==== Passage for review ====

Changes afoot in auto sector

24 Aug 2023

IN the coming decade, the resounding roar of the internal combustion engine (ICE) could give way to the whisper-quiet revolution of electric vehicles (EVs). Concurrently, the decades-old dealership model employed by car manufacturers is undergoing a dramatic shift as the rise of the agency model paves the way for direct connections between automakers and consumers.

With the surge of EVs and the adoption of the agency model by car companies, the local automotive industry is bound for a major shake-up. And it is no exaggeration to suggest that the industry has reached a point at which it can no longer ignore these shifts. This moment could prove pivotal for car makers, dealers and everyone involved to buckle up and get on board with the new ways of doing things.

Take Tesla Inc and BYD Auto Co Ltd. The American EV giant is offering its Model Y at a starting price of RM199,000, while the Chinese EV powerhouse is teaming up with Sime Darby Bhd to launch the Dolphin, priced from RM99,900. While their pricing may not be deemed affordable for many Malaysians, the fact remains that the prices of EVs are getting more competitive.

====

**What to work on:**
A. Decide whether each statement agrees with the auto sector article. Answer yes or no for each and quote the words of the article that decide it. (i) Tesla offers the Model Y at a starting price of RM199,000. (ii) BYD is launching the Dolphin without a partner. (iii) The article says EV prices are affordable for most Malaysians.
B. According to the auto sector article, what model is paving the way for direct connections between automakers and consumers?
C. Translate this sentence from the auto sector article into Spanish: "And it is no exaggeration to suggest that the industry has reached a point at which it can no longer ignore these shifts."

==== Record set ====

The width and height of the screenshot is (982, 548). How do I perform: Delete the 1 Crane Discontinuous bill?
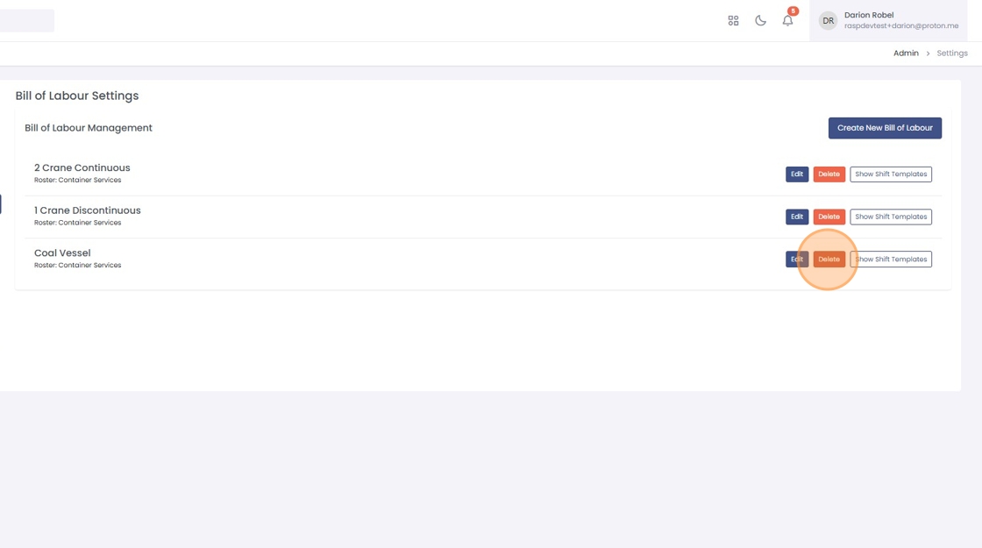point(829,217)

====
==== Record set ====

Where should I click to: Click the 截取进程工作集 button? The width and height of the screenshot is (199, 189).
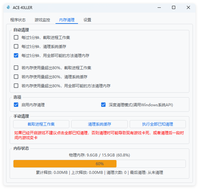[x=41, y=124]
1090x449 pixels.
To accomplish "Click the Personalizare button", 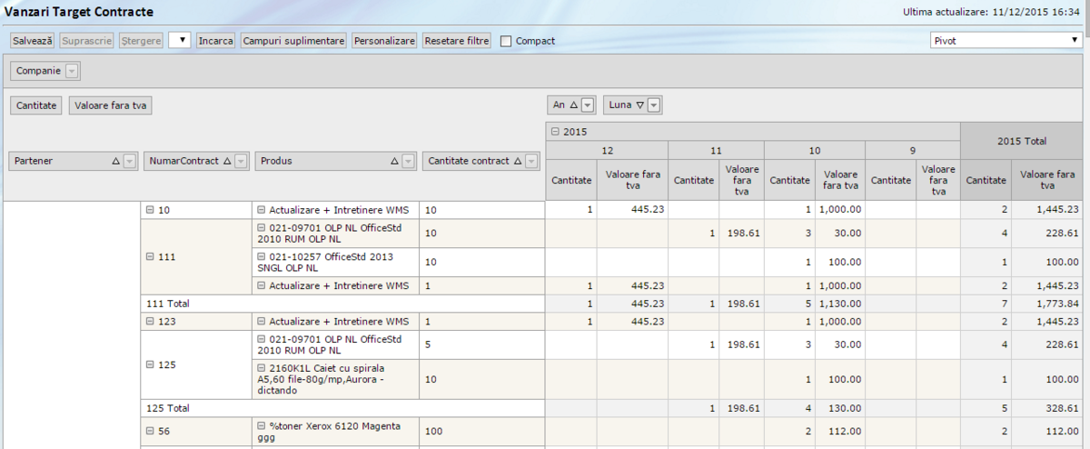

====

**Task-by-task answers:**
A.
(i) Yes: "The American EV giant is offering its Model Y at a starting price of RM199,000"
(ii) No: "the Chinese EV powerhouse is teaming up with Sime Darby Bhd to launch the Dolphin"
(iii) No: "While their pricing may not be deemed affordable for many Malaysians"

B. The agency model.

C. Y no es exagerado sugerir que la industria ha llegado a un punto en el que ya no puede ignorar estos cambios.